Aus meiner Bauberatung (Foto
Bauherr): Versalzte Wand, falsch verputzt - das Ergebnis:
Zementputzversaute Mauerziegelschale wird durch Salzkristallisation,
Feuchtestau und Frost abgesprengt.
Das freigelegte Fundamentmauerwerk im speicherfähigen Erdreich
hält die Schadsalzbefrachtung aus.
Dort gibt es ja wg. Dauerfeuchte weniger Kristallisationsdruck, wg.
Speicherfähigkeit
weniger Frostangriff und keinen Feuchteblockerverputz.
Die Mörtelfugen im Fundament waren natürlich auch
hinüber.
Auch die romantische Stein-/Fugensichtigkeit ehemals verputzter/gekalkter Fassaden altehrwürdiger Bauwerke (vorzugsweise Kirchen und Burgen des Mittelalters) hat viel zu deren Zerstörung beigetragen. Nicht nur, daß modern-schädigende Zementmörtel - ohne jegliche Deklaration ihrer materialtypischen Schadensrisiken und für die Altbauumgebung problematischen Inhaltstoffe - für den vermeintlich witterungsstabilen Fugenschutz und Steinvermauerung an Fehlstellen mißbraucht wurden, dummerweise hat man oft auch (aus arbeitstechnischen Gründen?) die Zwicksteine entfernt oder reduziert. Sie sorgten aber dafür, daß weniger Wasser in die kapillaroffenen Fugensysteme eindringen konnte. Bei Reparatur/Neuverputz ist also darauf zu achten, daß die Fugen wieder mit geeignetem Material bei minimalem Mörtelverbrauch ausgezwickt werden. Sonst wird der beste Kalkmörtel in allzu kurzer Zeit wieder abfrieren - wegen zu hoher Wasseraufnahme der Mauerfugen! Bei fugensichtigen Mauern nehmen Fugmörtel ohne ausreichenden Grobanteil und Auszwickung übermäßig Wasser auf und halten das dann in den fetten Mörtelklumpen ewig zurück. Bis der Frost kommt und sein Werk tut. Schadensfördernd: Zementmörtel, der uim den Faktor 10 schlechter trocknet als Luftkalkmörtel. Und wegen seiner Riß- und Abrißneigung von der Fugenflanke die wirksamsten Kapillarrisse garantiert.

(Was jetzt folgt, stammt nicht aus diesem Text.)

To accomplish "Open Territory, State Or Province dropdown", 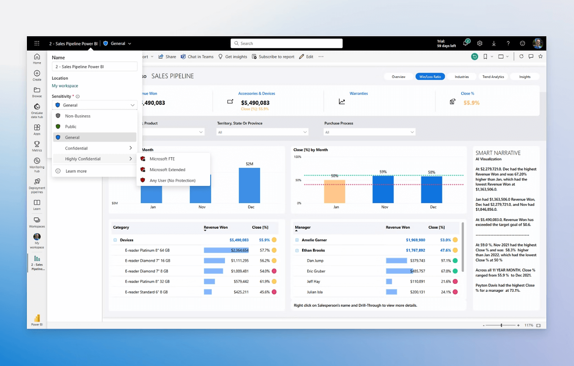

Wasserabweisende Fassadenanstriche aller Kunstharzcoleur sind aus bauphysikalischen Gründen abzulehnen: Sie mögen bis zur alterungsbedingten Kapillarrißausbildung (Craquelee/Versprödung) zwar Regenwasser abweisen, gleichzeitig dringt aber das täglich/nächtlich anfallende Kondensat (dampfdiffusionsoffene Beschichtung als plumper Werbegag!) in die Fassade dampfförmig ein und reichert sich dort flüssig an, denn: sie verhindern die Kapillarentfeuchtung von innen! Das so blockierte Porenwasser friert dann fallweise auf und zerstört in Zusammenarbeit mit den ebenfalls angereicherten Salzen nach einiger Zeit die ganze Fassade. Salze können ja nur in Lösung - und damit kapillar transportiert werden. Und wenn der Anstrich die Kapillarwanderung blockiert, reichert sich unter ihm das Salz immer mehr an. Natürlich gilt das auch für die dann extrem verstärkte Feuchte- und Salzbelastung des Sockels und vorspringender Fassadenbauteile.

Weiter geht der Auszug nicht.